At Westonci.ca, we provide reliable answers to your questions from a community of experts. Start exploring today! Discover in-depth answers to your questions from a wide network of experts on our user-friendly Q&A platform. Our platform provides a seamless experience for finding reliable answers from a network of experienced professionals.
Sagot :
To determine which of the given sets of ordered pairs does not represent a function, we need to review the definition of a function. A relation is a function if and only if every input (or domain value) is associated with exactly one output (or range value). In other words, no input value (x-value) should be repeated with different output values (y-values).
Let's analyze each relation one by one:
1. Relation 1:
[tex]\[\{(5, 2), (4, 2), (3, 2), (2, 2), (1, 2)\}\][/tex]
- The x-values are [tex]\(\{5, 4, 3, 2, 1\}\)[/tex].
- Each x-value is unique, and no x-value is repeated.
Therefore, the first relation is a function.
2. Relation 2:
[tex]\[\{(-8, -3), (-6, -5), (-4, -2), (-2, -7), (-1, -4)\}\][/tex]
- The x-values are [tex]\(\{-8, -6, -4, -2, -1\}\)[/tex].
- Each x-value is unique, and no x-value is repeated.
Therefore, the second relation is a function.
3. Relation 3:
[tex]\[\{(-6, 4), (-3, -1), (0, 5), (1, -1), (2, 3)\}\][/tex]

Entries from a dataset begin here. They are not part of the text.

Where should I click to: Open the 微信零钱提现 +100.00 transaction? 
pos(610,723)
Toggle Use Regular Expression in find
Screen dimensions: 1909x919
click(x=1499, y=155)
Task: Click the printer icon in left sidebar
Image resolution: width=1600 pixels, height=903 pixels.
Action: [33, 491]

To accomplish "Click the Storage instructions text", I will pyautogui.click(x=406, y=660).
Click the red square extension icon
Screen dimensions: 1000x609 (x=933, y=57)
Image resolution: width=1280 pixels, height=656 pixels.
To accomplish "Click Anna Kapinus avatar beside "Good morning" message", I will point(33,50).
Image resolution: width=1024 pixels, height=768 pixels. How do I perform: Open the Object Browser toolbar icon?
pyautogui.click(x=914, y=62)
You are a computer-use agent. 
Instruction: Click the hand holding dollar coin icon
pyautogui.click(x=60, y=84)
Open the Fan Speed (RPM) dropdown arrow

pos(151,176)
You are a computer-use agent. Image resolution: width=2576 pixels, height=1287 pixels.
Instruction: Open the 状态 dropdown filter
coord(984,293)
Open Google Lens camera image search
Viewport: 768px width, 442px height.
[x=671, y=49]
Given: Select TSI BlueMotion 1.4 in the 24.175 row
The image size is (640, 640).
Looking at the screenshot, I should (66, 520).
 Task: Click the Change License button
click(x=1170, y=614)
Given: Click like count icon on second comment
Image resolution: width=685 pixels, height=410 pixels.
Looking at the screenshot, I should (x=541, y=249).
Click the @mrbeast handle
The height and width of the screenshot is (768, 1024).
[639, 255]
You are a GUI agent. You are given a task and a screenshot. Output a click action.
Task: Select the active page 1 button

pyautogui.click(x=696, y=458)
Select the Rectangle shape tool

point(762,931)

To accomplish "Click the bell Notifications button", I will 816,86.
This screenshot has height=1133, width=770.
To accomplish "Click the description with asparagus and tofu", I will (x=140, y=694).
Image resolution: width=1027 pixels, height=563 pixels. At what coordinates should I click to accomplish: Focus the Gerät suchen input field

- The x-values are [tex]\(\{-6, -3, 0, 1, 2\}\)[/tex].
- Each x-value is unique, and no x-value is repeated.
Therefore, the third relation is a function.
4. Relation 4:
[tex]\[\{(-4, -2), (-1, -1), (3, 2), (3, 5), (7, 10)\}\][/tex]
- The x-values are [tex]\(\{-4, -1, 3, 7\}\)[/tex].
- Here, the x-value [tex]\(3\)[/tex] is repeated with different y-values, specifically [tex]\( (3, 2) \)[/tex] and [tex]\( (3, 5) \)[/tex].
Since the x-value [tex]\(3\)[/tex] is associated with two different y-values ([tex]\(2\)[/tex] and [tex]\(5\)[/tex]), this violates the definition of a function.
Thus, the relation that is not a function is the fourth one:
[tex]\[\{(-4, -2), (-1, -1), (3, 2), (3, 5), (7, 10)\}\][/tex]
So, the relation set 4 is not a function.
Let's analyze each relation one by one:
1. Relation 1:
[tex]\[\{(5, 2), (4, 2), (3, 2), (2, 2), (1, 2)\}\][/tex]
- The x-values are [tex]\(\{5, 4, 3, 2, 1\}\)[/tex].
- Each x-value is unique, and no x-value is repeated.
Therefore, the first relation is a function.
2. Relation 2:
[tex]\[\{(-8, -3), (-6, -5), (-4, -2), (-2, -7), (-1, -4)\}\][/tex]
- The x-values are [tex]\(\{-8, -6, -4, -2, -1\}\)[/tex].
- Each x-value is unique, and no x-value is repeated.
Therefore, the second relation is a function.
3. Relation 3:
[tex]\[\{(-6, 4), (-3, -1), (0, 5), (1, -1), (2, 3)\}\][/tex]
- The x-values are [tex]\(\{-6, -3, 0, 1, 2\}\)[/tex].
- Each x-value is unique, and no x-value is repeated.
Therefore, the third relation is a function.
4. Relation 4:
[tex]\[\{(-4, -2), (-1, -1), (3, 2), (3, 5), (7, 10)\}\][/tex]
- The x-values are [tex]\(\{-4, -1, 3, 7\}\)[/tex].
- Here, the x-value [tex]\(3\)[/tex] is repeated with different y-values, specifically [tex]\( (3, 2) \)[/tex] and [tex]\( (3, 5) \)[/tex].
Since the x-value [tex]\(3\)[/tex] is associated with two different y-values ([tex]\(2\)[/tex] and [tex]\(5\)[/tex]), this violates the definition of a function.
Thus, the relation that is not a function is the fourth one:
[tex]\[\{(-4, -2), (-1, -1), (3, 2), (3, 5), (7, 10)\}\][/tex]
So, the relation set 4 is not a function.
Thank you for choosing our platform. We're dedicated to providing the best answers for all your questions. Visit us again. Thanks for stopping by. We strive to provide the best answers for all your questions. See you again soon. Westonci.ca is committed to providing accurate answers. Come back soon for more trustworthy information.